Autre point notable : la reconduction jusqu’en 2028 de la Contribution Sociale de Solidarité. Présentée comme un outil de redistribution, elle continue de faire porter une part non négligeable de l’effort fiscal sur les entreprises les plus structurées, sans que les contreparties en matière d’allègement sur d’autres postes soient pleinement visibles.
Une trajectoire cohérente, mais encore inachevée
Sur le plan de la TVA, les avancées sont tangibles : réduction des taux, droit au remboursement généralisé, élargissement du champ d’application. Le principe de neutralité progresse, mais les effets de seuil, les décalages de trésorerie et la complexité administrative continuent de pénaliser certaines catégories d’entreprises.
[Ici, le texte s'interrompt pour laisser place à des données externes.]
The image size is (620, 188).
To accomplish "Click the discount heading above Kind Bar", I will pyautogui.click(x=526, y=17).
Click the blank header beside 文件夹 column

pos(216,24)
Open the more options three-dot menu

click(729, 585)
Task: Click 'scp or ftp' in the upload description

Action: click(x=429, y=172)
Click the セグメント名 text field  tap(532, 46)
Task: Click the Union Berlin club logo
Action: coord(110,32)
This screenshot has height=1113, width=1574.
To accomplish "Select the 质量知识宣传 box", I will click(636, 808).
Le PLF 2026 conserve l’esprit de la réforme lancée en 2021, sans en accélérer le rythme. L’assainissement du cadre fiscal progresse, mais à un rythme qui reste dicté par la prudence. À ce jour, la réforme produit des effets visibles dans les segments les plus formels de l’économie, mais peine encore à transformer les rapports entre l’administration fiscale et les opérateurs informels.
Le sport entre incitation et expérimentation
Parmi les nouveautés introduites cette année, l’instauration d’un cadre fiscal propre aux sociétés sportives mérite attention. L’exonération totale d’IS sur cinq ans, la suppression de TVA jusqu’en 2030 et les abattements progressifs sur les revenus versés aux acteurs du secteur visent à structurer une filière encore fragile. Mais cette fiscalité incitative pose une question de cohérence : pourquoi un tel traitement différencié pour un secteur qui ne constitue ni un moteur économique majeur ni un gisement fiscal significatif à court terme ?
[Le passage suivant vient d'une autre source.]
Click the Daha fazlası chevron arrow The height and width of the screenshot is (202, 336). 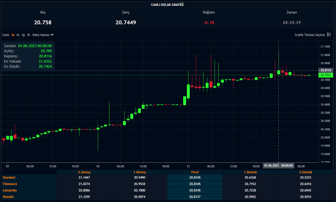pyautogui.click(x=52, y=35)
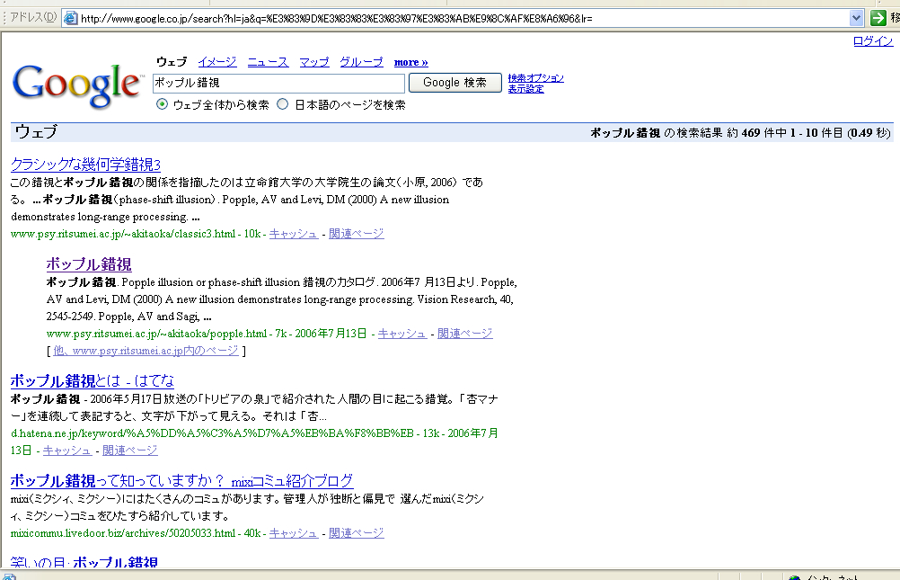The image size is (900, 580).
Task: Click the ログイン link
Action: click(x=872, y=41)
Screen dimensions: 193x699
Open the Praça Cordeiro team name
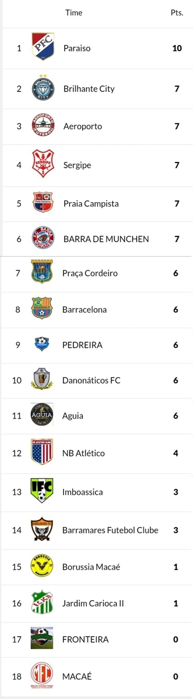coord(90,273)

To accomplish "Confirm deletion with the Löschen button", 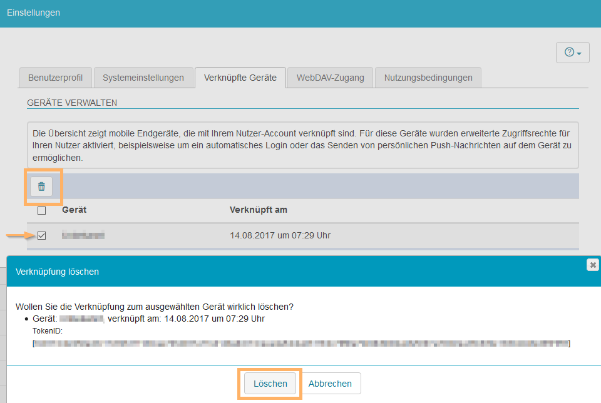I will click(x=270, y=384).
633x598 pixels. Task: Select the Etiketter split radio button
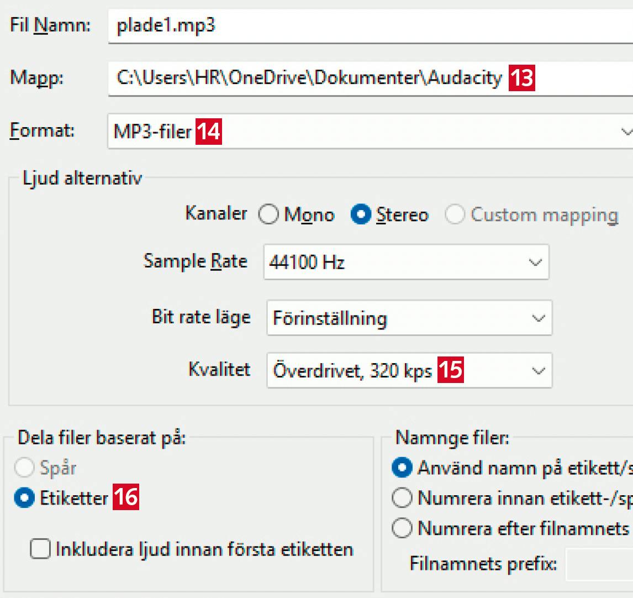[x=24, y=498]
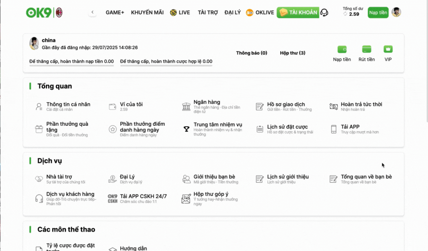Click the deposit upgrade progress bar
Screen dimensions: 428x251
pos(71,66)
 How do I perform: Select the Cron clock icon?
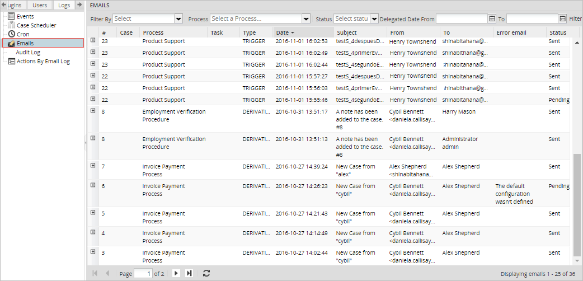coord(11,34)
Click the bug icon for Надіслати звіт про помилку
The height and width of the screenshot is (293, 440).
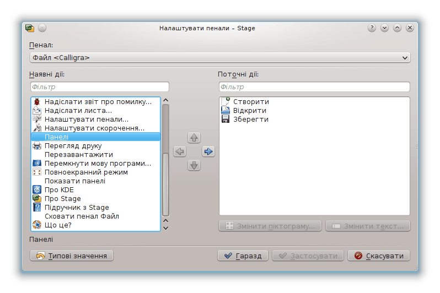pos(37,102)
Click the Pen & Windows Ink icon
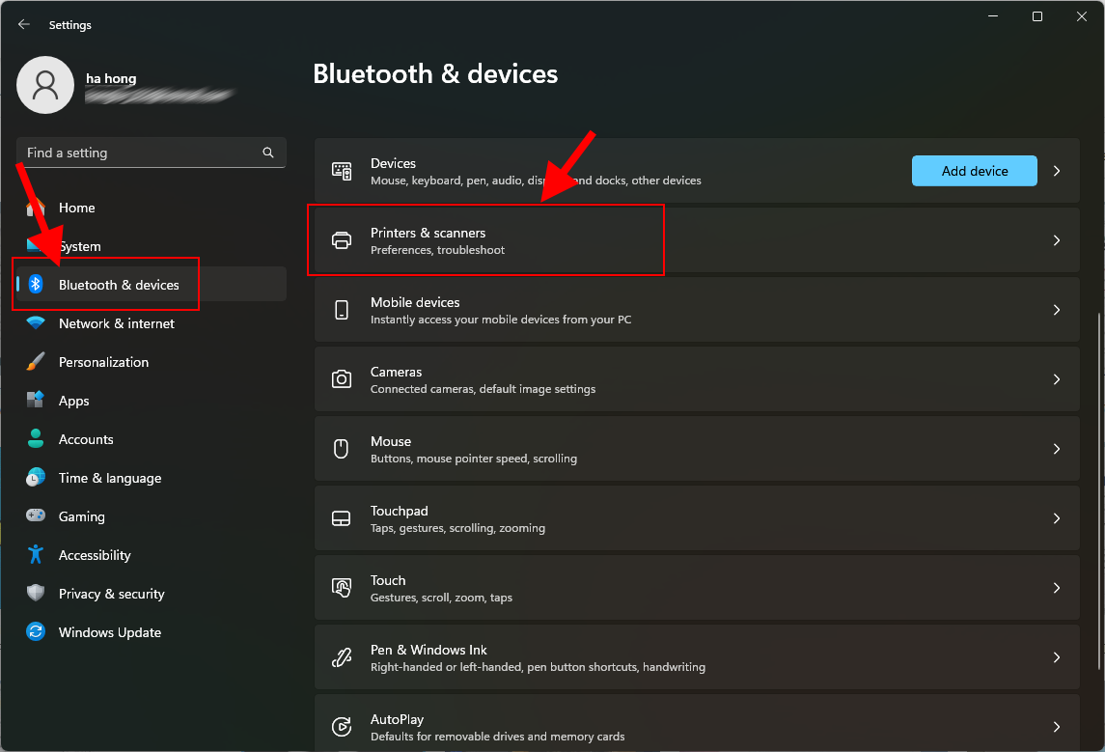This screenshot has height=752, width=1105. [x=342, y=657]
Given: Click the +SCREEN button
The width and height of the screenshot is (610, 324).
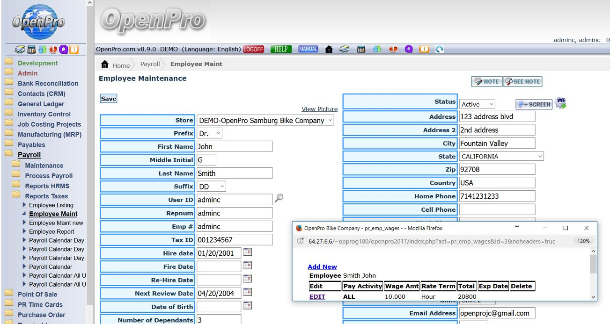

Cette démarche semble davantage relever d’un pari politique sur le potentiel du sport que d’une stratégie fiscale établie. Elle risque, si elle n’est pas accompagnée d’exigences de performance et de transparence, de créer des effets d’aubaine ou des distorsions injustifiées.
Un modèle fiscal sous tension équilibriste
Le projet de loi de finances 2026 ne bouleverse pas le système fiscal marocain. Il en consolide les bases, en corrige certaines failles, en ajuste les marges. L’équilibre reste son mot d’ordre, mais c’est aussi sa limite. À force de ne pas trancher, la réforme risque de se diluer dans une succession d’ajustements techniques.
La fiscalité ne peut plus se contenter d’être un outil de collecte. Elle doit devenir un levier stratégique au service du développement, de la justice sociale et de la compétitivité. Ce chantier reste ouvert.
Efficacité fiscale ?
Plus globalement, le PLF 2026 tente de conjuguer efficacité fiscale et maintien d’un filet social. La reconduction de la contribution sociale de solidarité traduit cette volonté redistributive. Toutefois, en l’absence d’une réforme structurelle de l’impôt sur le revenu, la progressivité réelle du système reste limitée. Le haut du spectre économique reste relativement peu contraint, tandis que les dispositifs de lutte contre l’informel reposent principalement sur la fiscalisation automatique via la retenue à la source, sans véritable accompagnement à la formalisation.
Le texte comporte aussi un volet technique important : révision des dispositifs d’incitation à l’investissement, simplification des régimes, adaptation du droit fiscal à l’environnement économique. Des ajustements bienvenus pour renforcer la sécurité juridique des entreprises, mais qui ne suffisent pas à régler les profondes asymétries entre grandes structures organisées et petites entités confrontées à une complexité administrative croissante.
Le PLF 2026 assume donc une vision équilibrée, mais c’est précisément cet équilibre qui pourrait en freiner la portée : trop ciblé pour transformer, pas assez profond pour réformer en profondeur.